One of the major topics of conversation was the announcement last week from the Prime Minister, who has pledged to encourage all 1.2 million NHS staff to take the free 20-minute online training we have developed on behalf of the ZSA.
It means that regardless of where they work within the NHS, be it on the frontline or elsewhere within the healthcare system, they will now be asked to take our training. It won’t make everyone suicide prevention experts but the training course we’ve developed, using clinical expertise and the knowledge from those who have lived experience of suicide, will make those who take the training more aware of the signs and better able to approach friends, colleagues and members of the public that are struggling.
For the NHS Confederation and the Prime Minister to back our training in this way will have a huge impact on our aims to de-stigmatise suicide and suicidal thinking. Critically, if we can get the 1.2 million people within the NHS behind this we really have a massive movement in place.

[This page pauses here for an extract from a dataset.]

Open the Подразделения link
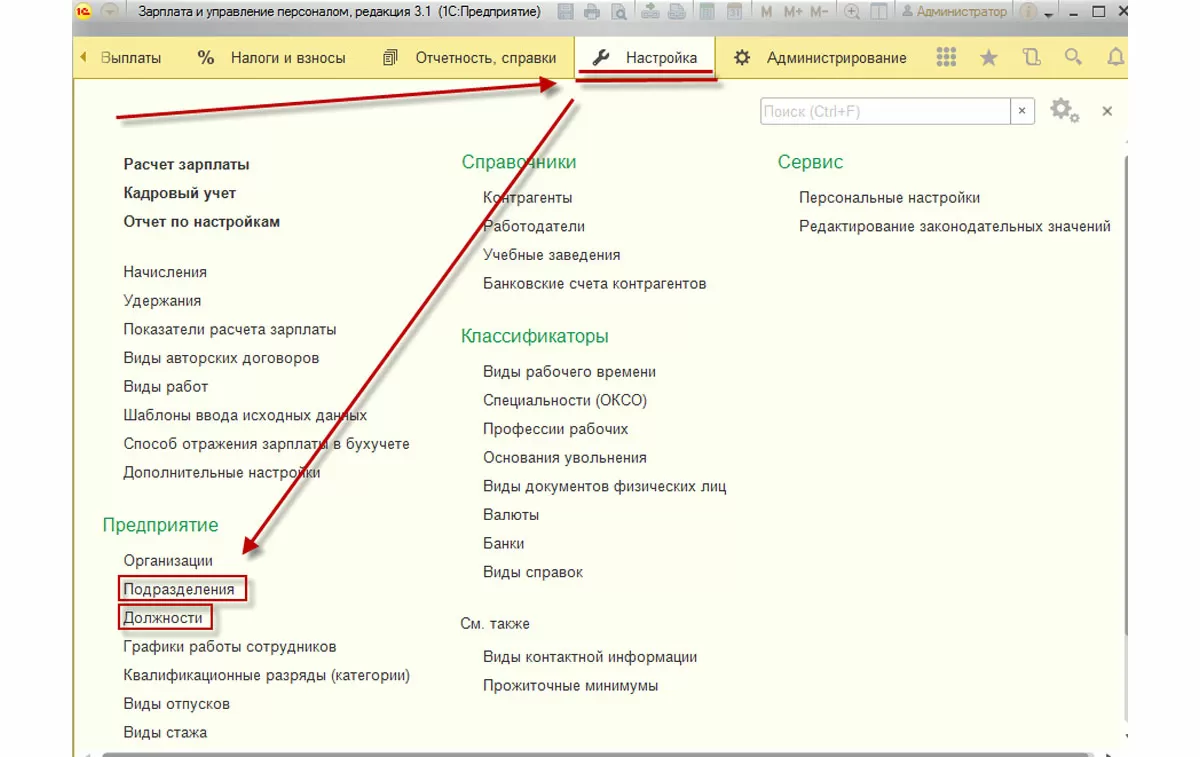Viewport: 1200px width, 757px height. [179, 589]
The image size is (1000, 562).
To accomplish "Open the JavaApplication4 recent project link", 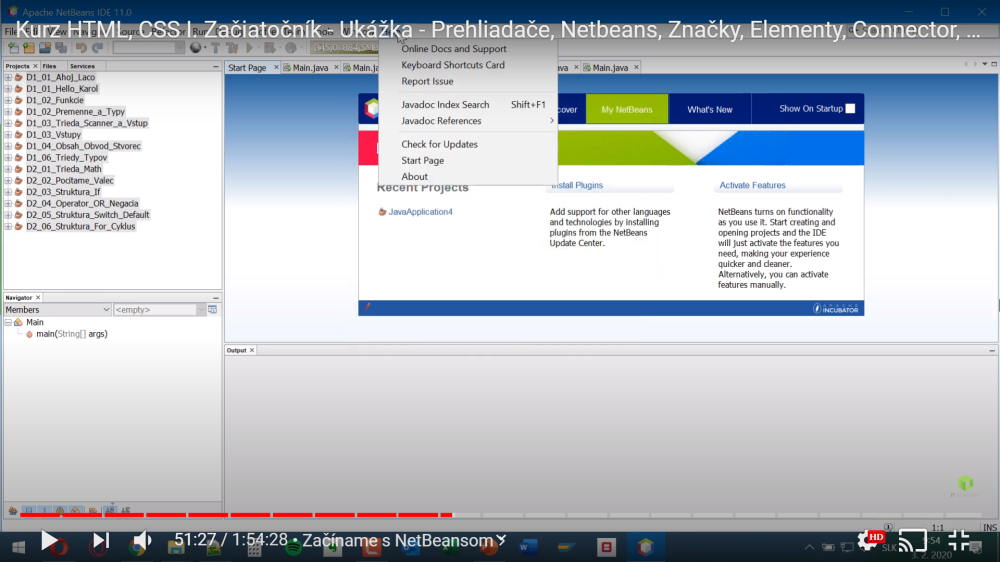I will [420, 212].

Social movements start with engagement and this is no different. If we can get each and every NHS worker taking the training and then get them talking about it with their friends, families and in their communities, just think how quickly the message will spread. Very quickly, almost like a wave, we can get a core set of messages out into our homes, our families, our businesses, our hospitals, so it’s really a hugely important moment for us.
The training in itself is important for a couple of reasons. We know when we ask people before they take the training whether suicide is inevitable around 70-80 percent answer yes. After the training, just a 20 minute investment of your time, that number drops dramatically to 10 percent. That’s really important because if you think something is inevitable how are you going to prevent it? Getting people to move from the notion of inevitability to preventability is really important. This really simple training tool does that.

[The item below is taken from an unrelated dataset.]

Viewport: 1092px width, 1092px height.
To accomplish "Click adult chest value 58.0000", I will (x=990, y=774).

The second thing it does is break that myth that if you talk to people about suicide they are more likely to try and complete a suicide. Actually all the evidence shows that if you talk to people in the right way, empathetically and with interest about suicide, you decrease the chance of them attempting to complete a suicide. There’s a double benefit to take a 20 minute detour in your day so please do the training.
The Confed was a really useful event to attend for our ZSA team, who managed to get a number of delegates to take the training and signed up around 50 new business and individuals as members of the Alliance. By spreading the word at events like this, we hope the momentum for the training keeps building towards our objective of a million people taking the online course.

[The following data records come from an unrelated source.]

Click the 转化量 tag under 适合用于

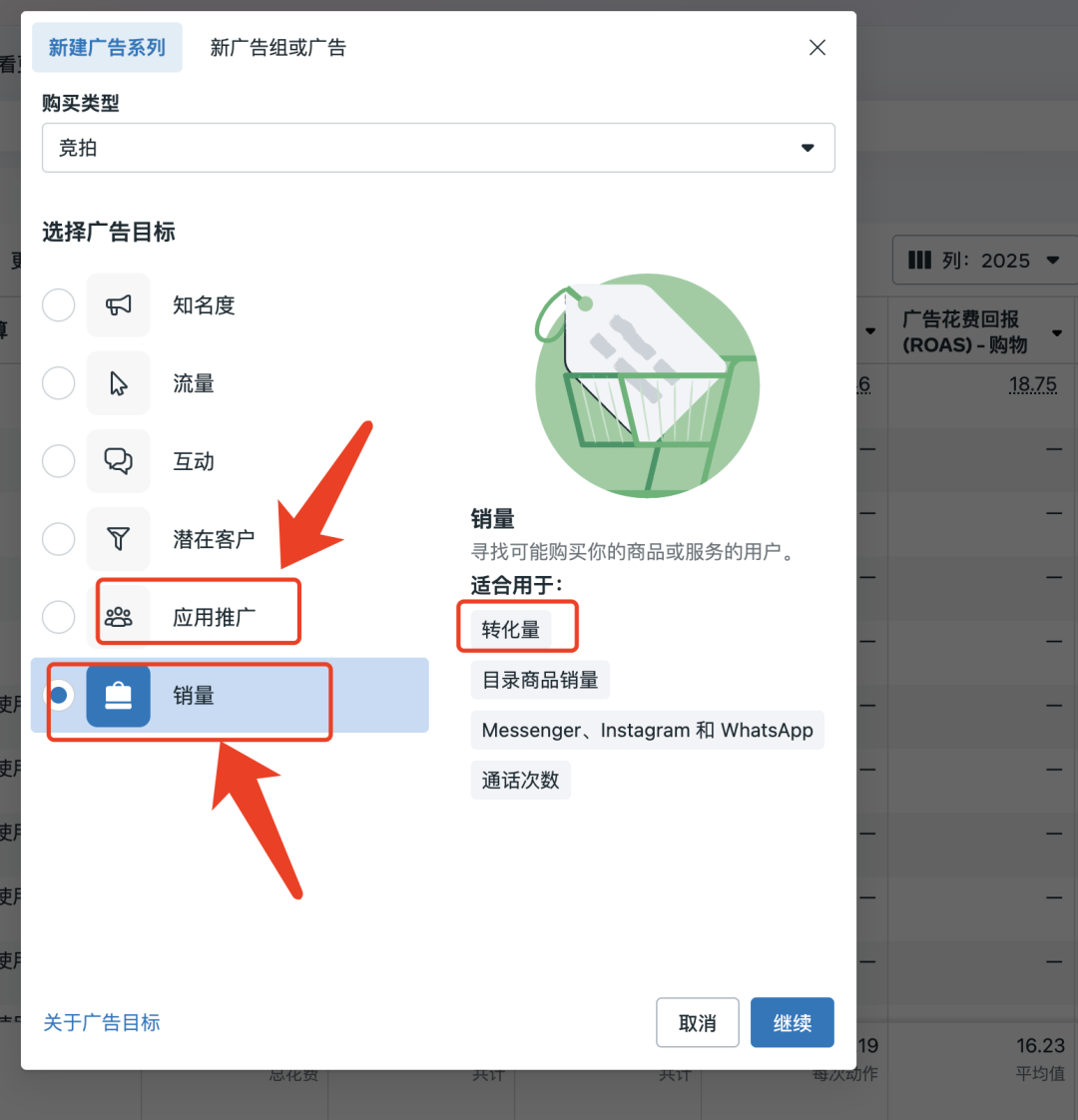pos(517,626)
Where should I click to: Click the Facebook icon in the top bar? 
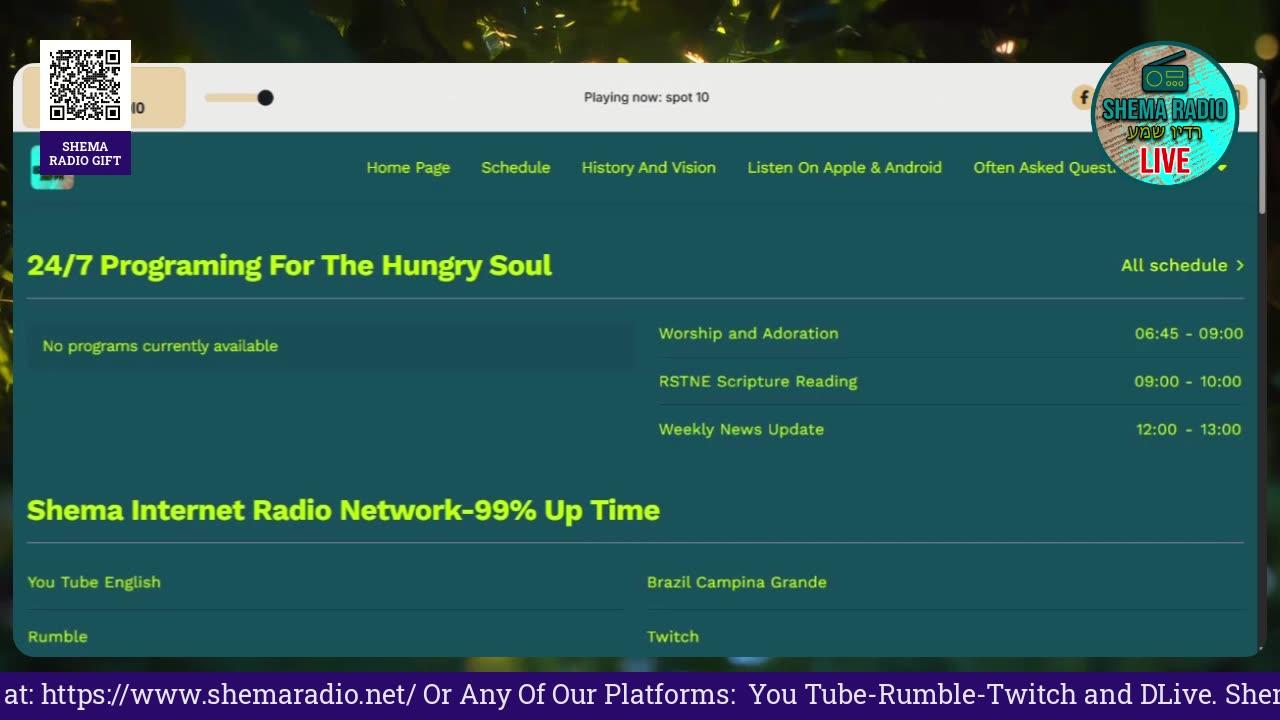coord(1083,97)
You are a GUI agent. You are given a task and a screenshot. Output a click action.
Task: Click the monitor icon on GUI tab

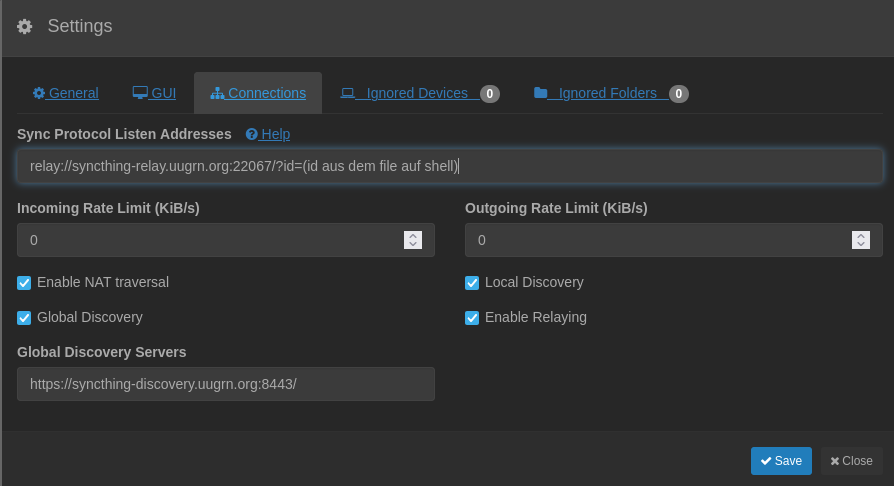coord(140,93)
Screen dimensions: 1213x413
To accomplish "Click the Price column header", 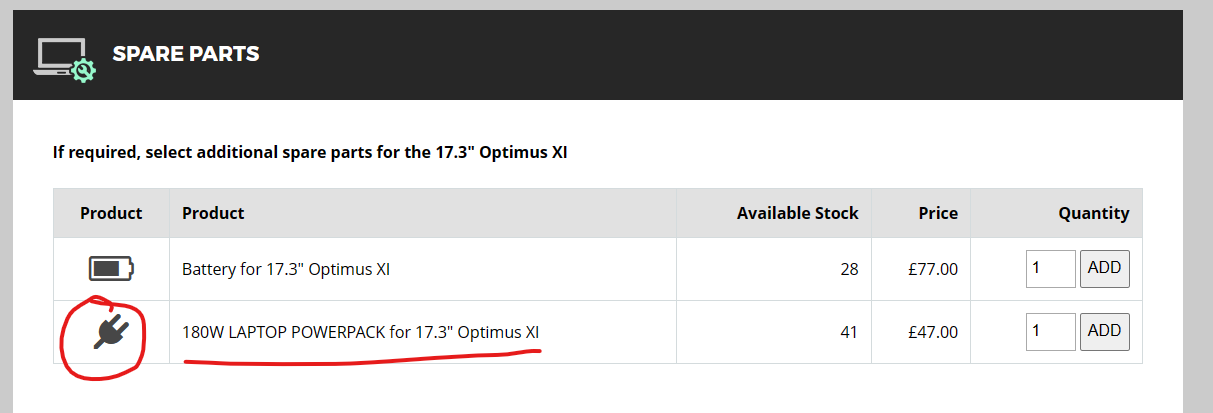I will [939, 213].
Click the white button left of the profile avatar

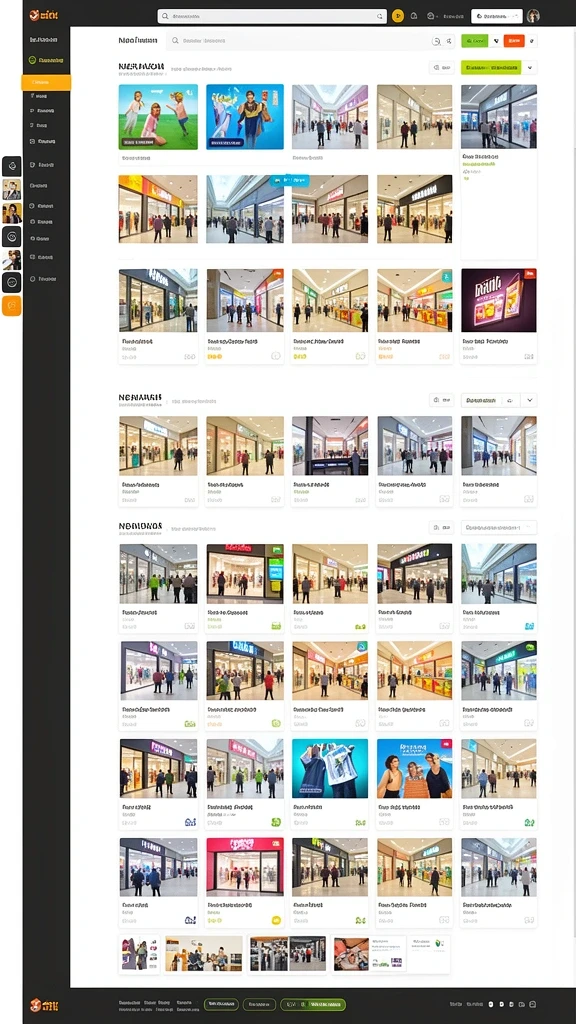click(x=497, y=16)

As Chief Executive it’s not always possible to get out to all our different sites as much as I’d like to meet you all. Every time I do go on site visits it’s nearly always a rewarding experience and I often come away with ideas for improvements and really good feedback on what we do right and what needs work.
That was no different this week with a valuable visit to our Croxteth and Norris Green District Nursing team, who gave me plenty of learning to take away, as did my visit to our Crisis Resolution and Home Treatment team. As ever, I’m always impressed with the passion, energy and dedication to providing high quality care from colleagues across the trust in the community and mental health.
Many congratulations to Dr Arun Chidambaram, who has been appointed Medical Director for Operations, a role that he took up on 20 June 2019.
This is the first of a series of new roles which have been established following a wide-ranging review of medical management and leadership in the Trust over the past 12 months.